## What needs to be done
Keeping every word intact, reproduce all of the records.
|---|
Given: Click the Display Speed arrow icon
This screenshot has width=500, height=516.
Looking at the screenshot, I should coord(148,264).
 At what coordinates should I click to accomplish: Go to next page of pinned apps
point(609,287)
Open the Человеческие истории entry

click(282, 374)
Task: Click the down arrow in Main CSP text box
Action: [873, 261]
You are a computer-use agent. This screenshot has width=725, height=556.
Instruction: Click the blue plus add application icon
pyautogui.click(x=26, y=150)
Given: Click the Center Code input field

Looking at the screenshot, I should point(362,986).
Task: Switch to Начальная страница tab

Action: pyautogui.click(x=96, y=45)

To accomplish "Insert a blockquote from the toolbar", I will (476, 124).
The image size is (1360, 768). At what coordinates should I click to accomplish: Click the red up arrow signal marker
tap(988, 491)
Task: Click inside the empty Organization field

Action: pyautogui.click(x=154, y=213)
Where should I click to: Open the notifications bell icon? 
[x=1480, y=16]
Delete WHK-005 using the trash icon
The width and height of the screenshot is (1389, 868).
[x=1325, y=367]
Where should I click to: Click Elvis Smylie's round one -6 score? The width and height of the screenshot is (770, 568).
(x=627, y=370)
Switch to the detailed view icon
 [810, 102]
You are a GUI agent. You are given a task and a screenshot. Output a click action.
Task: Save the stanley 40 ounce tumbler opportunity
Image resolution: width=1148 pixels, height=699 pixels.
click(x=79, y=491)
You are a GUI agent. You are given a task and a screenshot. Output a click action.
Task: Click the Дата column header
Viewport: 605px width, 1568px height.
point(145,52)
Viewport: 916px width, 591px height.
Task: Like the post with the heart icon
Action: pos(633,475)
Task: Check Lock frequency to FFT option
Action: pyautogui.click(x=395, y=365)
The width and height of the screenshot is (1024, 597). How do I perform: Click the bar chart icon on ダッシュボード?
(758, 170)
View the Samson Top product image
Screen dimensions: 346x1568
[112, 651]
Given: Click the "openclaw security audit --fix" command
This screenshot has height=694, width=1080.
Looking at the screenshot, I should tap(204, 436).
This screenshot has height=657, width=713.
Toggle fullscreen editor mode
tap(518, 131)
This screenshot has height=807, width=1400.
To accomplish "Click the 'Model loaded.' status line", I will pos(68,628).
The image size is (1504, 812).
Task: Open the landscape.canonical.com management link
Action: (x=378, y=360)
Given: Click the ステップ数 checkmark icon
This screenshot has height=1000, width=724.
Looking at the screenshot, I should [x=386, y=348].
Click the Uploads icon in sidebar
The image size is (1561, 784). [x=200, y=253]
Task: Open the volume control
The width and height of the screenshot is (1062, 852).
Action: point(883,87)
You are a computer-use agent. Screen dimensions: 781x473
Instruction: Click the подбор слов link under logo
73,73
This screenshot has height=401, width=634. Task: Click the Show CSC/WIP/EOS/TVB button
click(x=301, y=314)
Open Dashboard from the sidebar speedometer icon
|---|
## Result
Given: Click the Display Speed arrow icon
This screenshot has width=500, height=516.
Looking at the screenshot, I should coord(148,264).
 At what coordinates should I click to accomplish: Go to next page of pinned apps
point(609,287)
Open the Человеческие истории entry

click(282, 374)
Task: Click the down arrow in Main CSP text box
Action: [873, 261]
You are a computer-use agent. This screenshot has width=725, height=556.
Instruction: Click the blue plus add application icon
pyautogui.click(x=26, y=150)
Given: Click the Center Code input field

Looking at the screenshot, I should point(362,986).
Task: Switch to Начальная страница tab

Action: pyautogui.click(x=96, y=45)

To accomplish "Insert a blockquote from the toolbar", I will (476, 124).
The image size is (1360, 768). At what coordinates should I click to accomplish: Click the red up arrow signal marker
tap(988, 491)
Task: Click inside the empty Organization field

Action: pyautogui.click(x=154, y=213)
Where should I click to: Open the notifications bell icon? 
[x=1480, y=16]
Delete WHK-005 using the trash icon
The width and height of the screenshot is (1389, 868).
[x=1325, y=367]
Where should I click to: Click Elvis Smylie's round one -6 score? The width and height of the screenshot is (770, 568).
(x=627, y=370)
Switch to the detailed view icon
 [810, 102]
You are a GUI agent. You are given a task and a screenshot. Output a click action.
Task: Save the stanley 40 ounce tumbler opportunity
Image resolution: width=1148 pixels, height=699 pixels.
click(x=79, y=491)
You are a GUI agent. You are given a task and a screenshot. Output a click action.
Task: Click the Дата column header
Viewport: 605px width, 1568px height.
point(145,52)
Viewport: 916px width, 591px height.
Task: Like the post with the heart icon
Action: pos(633,475)
Task: Check Lock frequency to FFT option
Action: pyautogui.click(x=395, y=365)
The width and height of the screenshot is (1024, 597). How do I perform: Click the bar chart icon on ダッシュボード?
(758, 170)
View the Samson Top product image
Screen dimensions: 346x1568
[112, 651]
Given: Click the "openclaw security audit --fix" command
This screenshot has height=694, width=1080.
Looking at the screenshot, I should tap(204, 436).
This screenshot has height=657, width=713.
Toggle fullscreen editor mode
tap(518, 131)
This screenshot has height=807, width=1400.
To accomplish "Click the 'Model loaded.' status line", I will pos(68,628).
The image size is (1504, 812).
Task: Open the landscape.canonical.com management link
Action: (x=378, y=360)
Given: Click the ステップ数 checkmark icon
This screenshot has height=1000, width=724.
Looking at the screenshot, I should [x=386, y=348].
Click the Uploads icon in sidebar
The image size is (1561, 784). [x=200, y=253]
Task: Open the volume control
The width and height of the screenshot is (1062, 852).
Action: point(883,87)
You are a computer-use agent. Screen dimensions: 781x473
Instruction: Click the подбор слов link under logo
73,73
This screenshot has height=401, width=634. Task: Click the Show CSC/WIP/EOS/TVB button
click(x=301, y=314)
Open Dashboard from the sidebar speedometer icon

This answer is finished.